Malheureusement, comme beaucoup d’autres personnes de cette tranche d’âge, Joséphine est victime de l’âgisme. L’âgisme est un mécanisme engendré par la perception consciente ou inconsciente des qualités intrinsèques d’un individu en lien avec son âge (Boudjemadi et Gana, 2009). Ce processus peut se faire sur un seul individu ou sur un groupe, par l’usage de paroles ou de comportements discriminatoires. Souvent, l’âgisme se reconnaît par l’entremise de stéréotypes et de préjugés généralement négatifs à l’égard de la personne âgée. L’âgisme est un comportement qui peut être posé par quelqu’un de son entourage, il n’est pas nécessairement produit envers un inconnu. Ces préjugés et stéréotypes peuvent mener à l’établissement d’une distance ou même d’un évitement vis-à-vis les personnes visées. 

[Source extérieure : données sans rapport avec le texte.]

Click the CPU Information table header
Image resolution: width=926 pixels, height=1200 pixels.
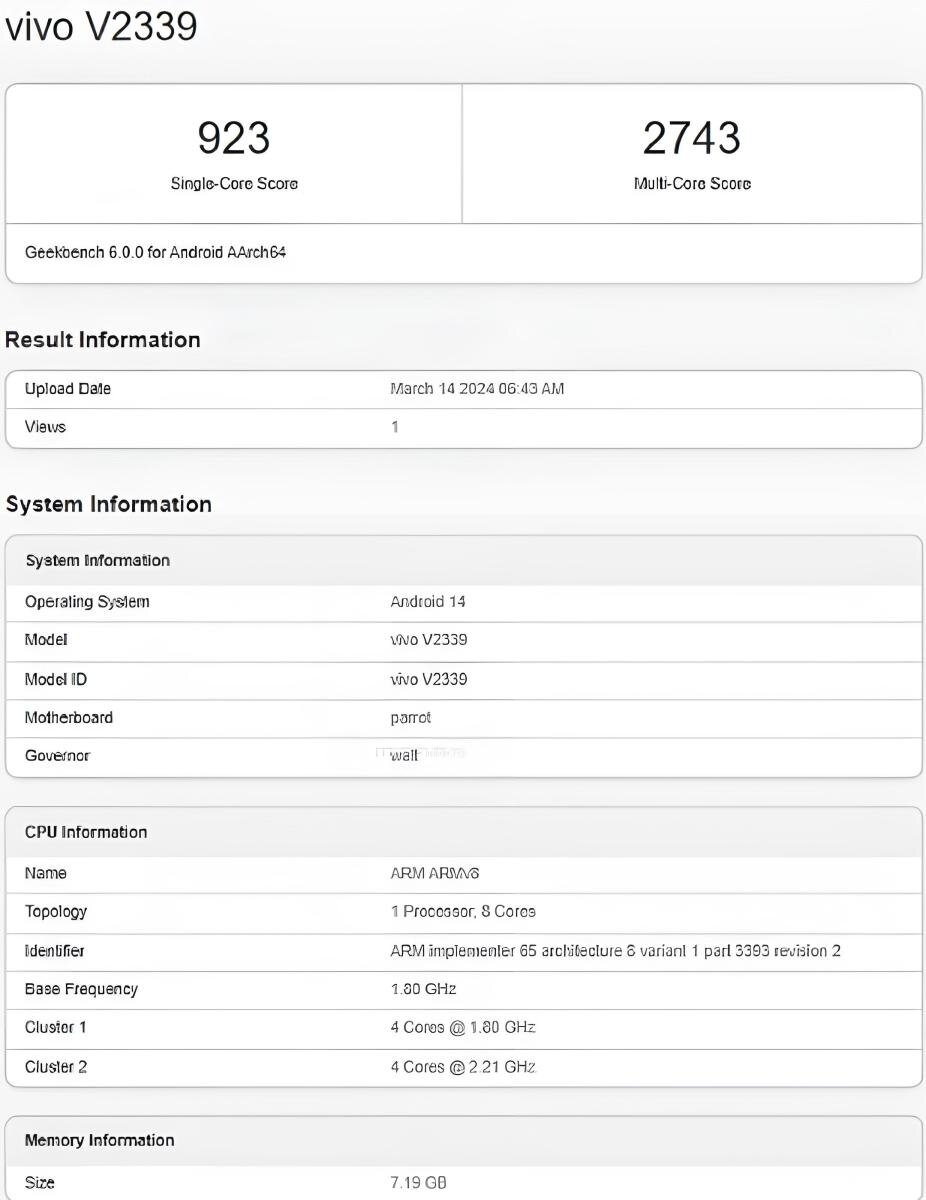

Même si ces comportements paraissent inoffensifs, ils peuvent s’avérer très nocifs pour la santé mentale et même physique des personnes concernées. En effet, il a été prouvé que les stéréotypes envers les personnes âgées peuvent jouer un rôle de menace sur leur identité sociale (Major et O’Brien, 2005). Selon la Théorie des stéréotypes « Stereotype threat », les stéréotypes négatifs engendrent chez l’individu une peur d’être jugé selon d’autres stéréotypes ou encore une peur de les confirmer (Steele, 1997). En fonction des croyances à son égard, la personne optera pour une réponse consciente ou inconsciente comme l’anxiété afin de se protéger. Cette réponse viendra à son tour jouer sur la confiance en soi de la personne âgée. Nous savons que l’estime de soi est directement liée à la santé psychologique; une baisse dans l’estime de soi chez ces personnes peut nuire à leur santé psychologique et met du même coup à risque leur santé physique. Toutefois, d’autres réactions graves peuvent aussi être remarquées lorsqu’un individu se sent menacé. La volonté de vivre peut être réduite si les effets de l’âgisme et le stress cardiovasculaire qui en découle persistent (Levy et al., 2000). En d’autres termes, l’âgisme peut paraître anodin, mais au contraire, l’impact de cette attitude discriminatoire envers une personne spécifique ou un groupe général peut directement jouer sur leur santé. 

Un autre enjeu connu de l’âgisme est en lien avec le fardeau familial. Lorsqu’une personne se sent menacée et attaquée par les paroles stigmatisées d’autrui, elle en arrive parfois à se sentir comme un poids aux yeux de l’autre (Pelois, 2023).  Pourtant, la vieillesse n’est pas toujours synonyme de prise en charge. Il n’est pas rare de voir des grands-parents venir en aide à leurs enfants pour s’occuper des tâches ménagères ou simplement pour s’occuper de leurs petits-enfants. Tout comme pour Joséphine, les stéréotypes qui lui sont accordés lui bloquent toute envie de proposer de l’aide à sa fille. En ce sens, il est important de ne pas généraliser en caractérisant automatiquement une personne qui atteint un certain âge comme un fardeau familial. Bien que son corps risque de se fatiguer plus rapidement, cela ne veut pas dire qu’elle n’est plus apte à vivre une vie normale et à participer à certaines tâches quotidiennes.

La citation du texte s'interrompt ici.